● **Listed entries**
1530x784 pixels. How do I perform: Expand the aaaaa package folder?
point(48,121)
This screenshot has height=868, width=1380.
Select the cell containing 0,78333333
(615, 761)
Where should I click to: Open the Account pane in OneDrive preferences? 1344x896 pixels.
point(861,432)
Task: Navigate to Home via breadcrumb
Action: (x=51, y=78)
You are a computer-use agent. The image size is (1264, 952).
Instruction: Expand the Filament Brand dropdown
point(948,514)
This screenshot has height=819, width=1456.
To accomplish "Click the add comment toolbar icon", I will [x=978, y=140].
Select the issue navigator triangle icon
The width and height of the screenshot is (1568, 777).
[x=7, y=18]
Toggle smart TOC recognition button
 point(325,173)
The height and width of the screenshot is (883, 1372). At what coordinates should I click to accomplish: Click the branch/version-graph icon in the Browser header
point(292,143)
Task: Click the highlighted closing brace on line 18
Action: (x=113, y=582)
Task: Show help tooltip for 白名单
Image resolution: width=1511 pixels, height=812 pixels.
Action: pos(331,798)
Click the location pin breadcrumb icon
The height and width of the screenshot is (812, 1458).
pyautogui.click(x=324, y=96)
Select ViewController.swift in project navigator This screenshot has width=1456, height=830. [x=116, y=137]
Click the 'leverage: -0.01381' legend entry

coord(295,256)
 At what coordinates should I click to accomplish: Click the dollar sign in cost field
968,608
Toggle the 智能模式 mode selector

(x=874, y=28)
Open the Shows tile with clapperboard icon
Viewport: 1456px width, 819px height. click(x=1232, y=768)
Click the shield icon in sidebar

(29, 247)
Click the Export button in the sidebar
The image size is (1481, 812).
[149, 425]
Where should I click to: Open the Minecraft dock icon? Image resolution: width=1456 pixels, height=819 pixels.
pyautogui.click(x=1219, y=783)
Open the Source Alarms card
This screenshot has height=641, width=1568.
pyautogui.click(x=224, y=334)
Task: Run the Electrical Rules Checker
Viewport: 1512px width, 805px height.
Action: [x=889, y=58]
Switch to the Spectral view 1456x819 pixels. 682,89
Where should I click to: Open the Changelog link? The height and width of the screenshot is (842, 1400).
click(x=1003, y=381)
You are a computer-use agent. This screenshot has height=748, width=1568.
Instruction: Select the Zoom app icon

● **Your task**
Beginning with the line that holds "Viewport: 1512px width, 805px height." and ending with the last line of the listing, output every line exactly. Leave out everything else.

● **Task result**
Viewport: 1512px width, 805px height.
Action: [x=889, y=58]
Switch to the Spectral view 1456x819 pixels. 682,89
Where should I click to: Open the Changelog link? The height and width of the screenshot is (842, 1400).
click(x=1003, y=381)
You are a computer-use agent. This screenshot has height=748, width=1568.
Instruction: Select the Zoom app icon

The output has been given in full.